DATASET EXCERPTS:
————
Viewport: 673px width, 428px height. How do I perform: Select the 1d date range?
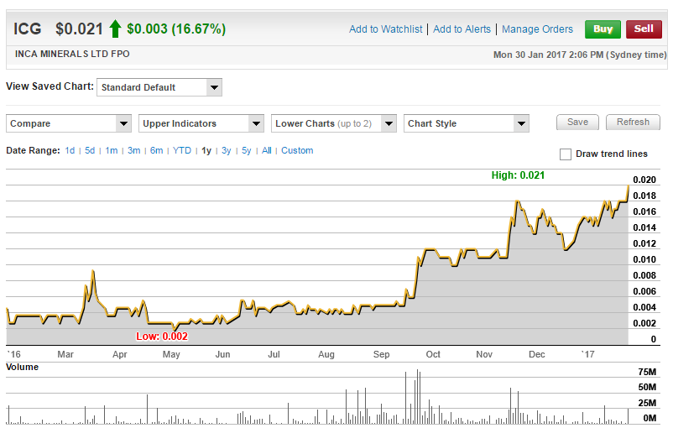click(70, 151)
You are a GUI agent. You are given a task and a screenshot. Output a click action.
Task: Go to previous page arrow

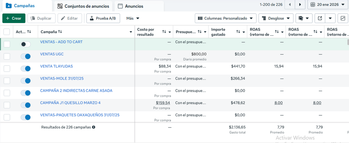click(x=290, y=5)
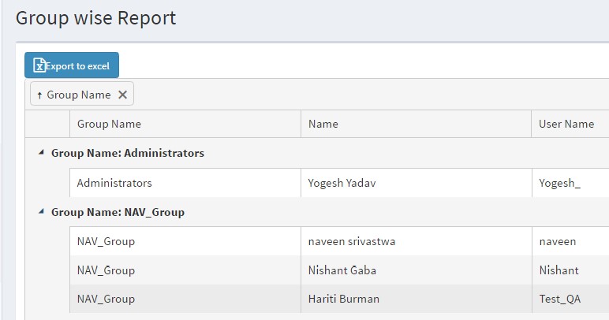Click the Test_QA user name cell
The width and height of the screenshot is (609, 320).
(559, 299)
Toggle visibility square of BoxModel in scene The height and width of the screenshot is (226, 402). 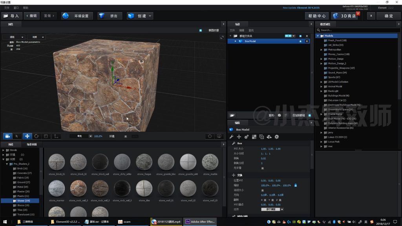coord(300,41)
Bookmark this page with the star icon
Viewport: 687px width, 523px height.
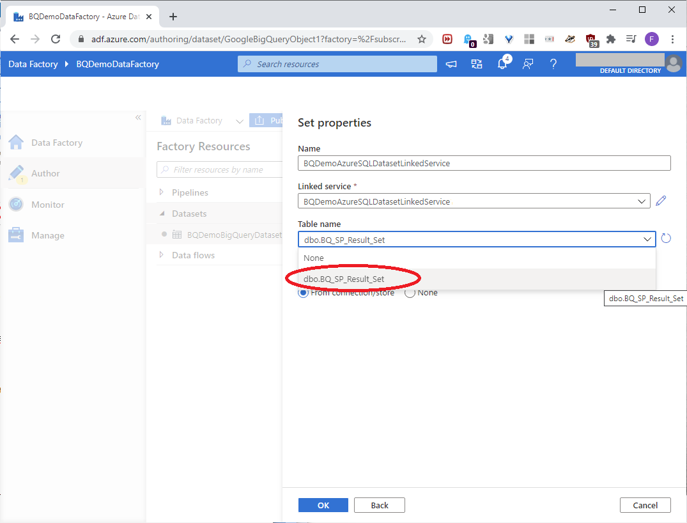click(x=422, y=39)
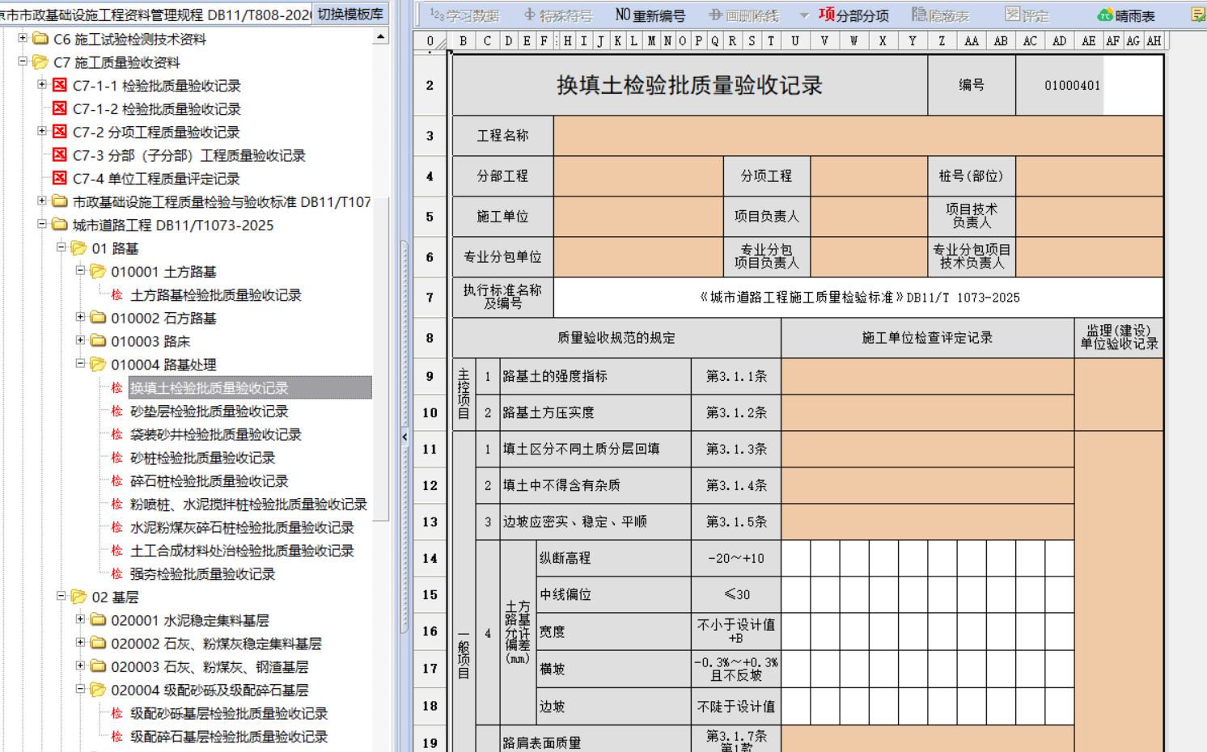Click the 重新编号 renumber toolbar icon
This screenshot has height=752, width=1207.
point(649,15)
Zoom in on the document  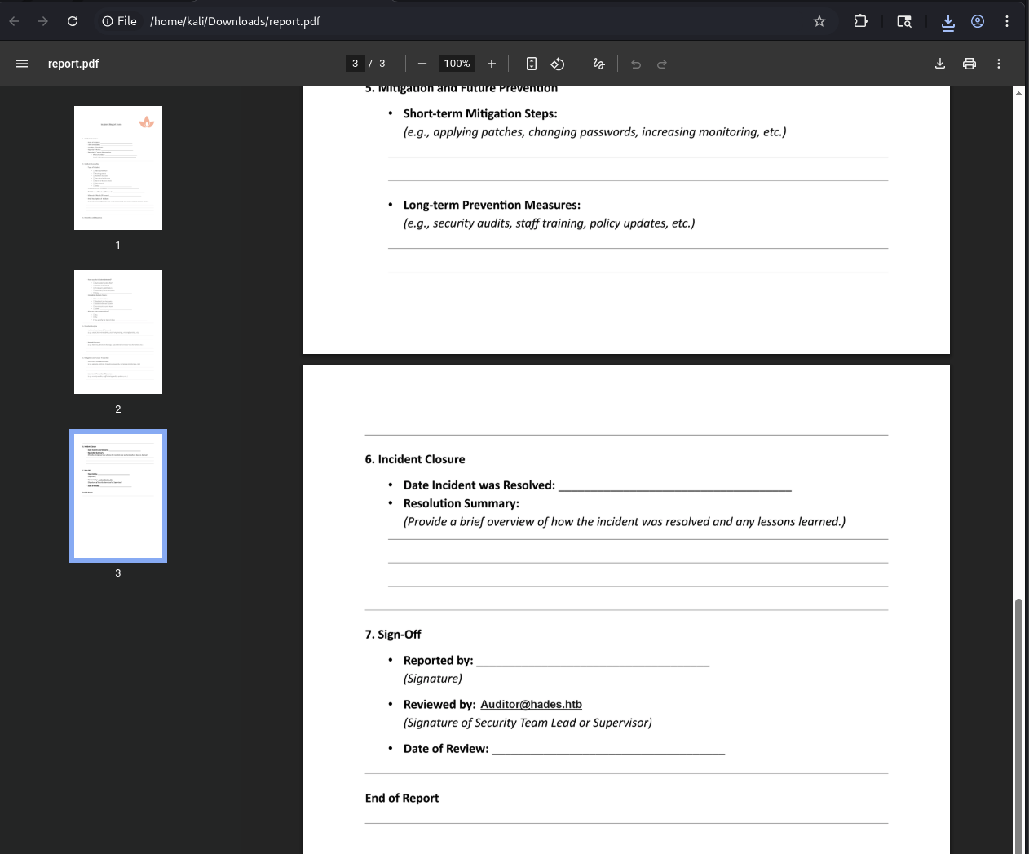coord(491,63)
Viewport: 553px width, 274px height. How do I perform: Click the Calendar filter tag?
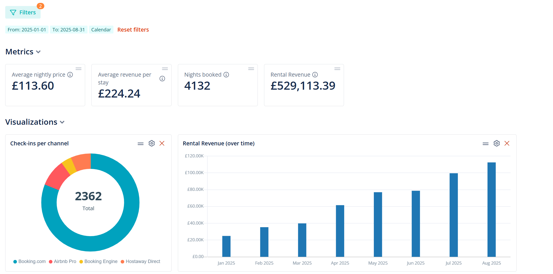tap(101, 30)
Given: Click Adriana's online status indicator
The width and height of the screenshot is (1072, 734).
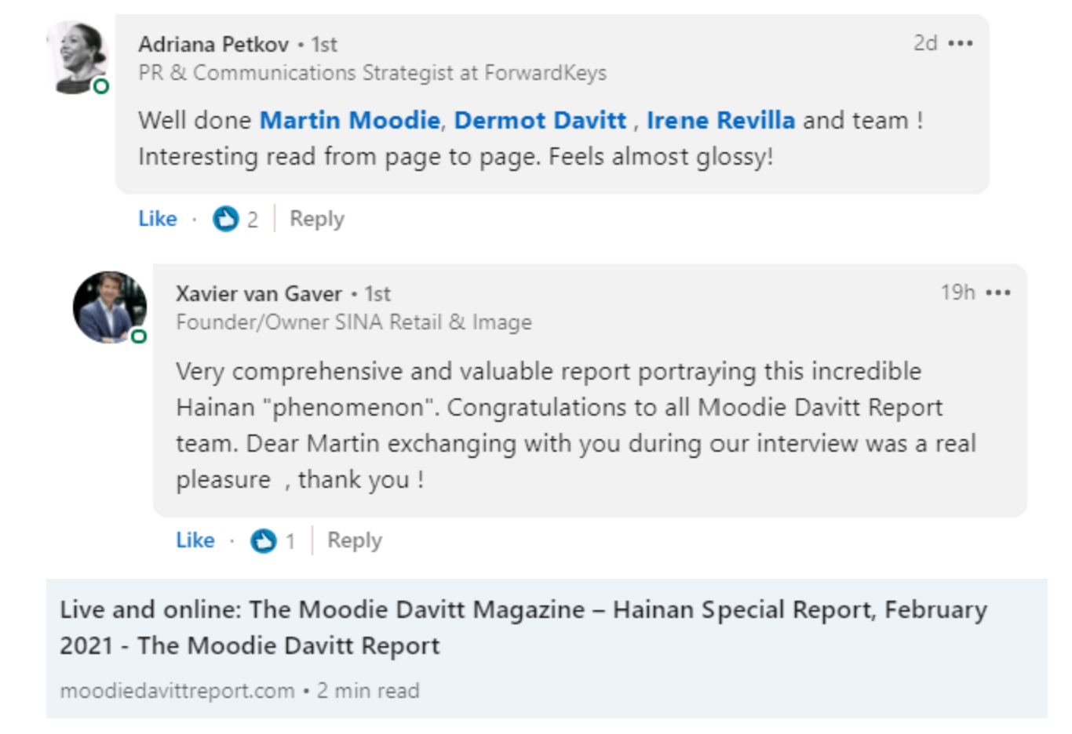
————
YOUR GOAL:
The lines to restate word for word run from the line that contains "Viewport: 553px width, 274px" through the end of the entries above, both ends included. Leave out all pictures and write nothing else.

RESULT FOR THIS EXERCISE:
Viewport: 553px width, 274px height. How do I perform: Click the Calendar filter tag?
tap(101, 30)
Given: Click Adriana's online status indicator
The width and height of the screenshot is (1072, 734).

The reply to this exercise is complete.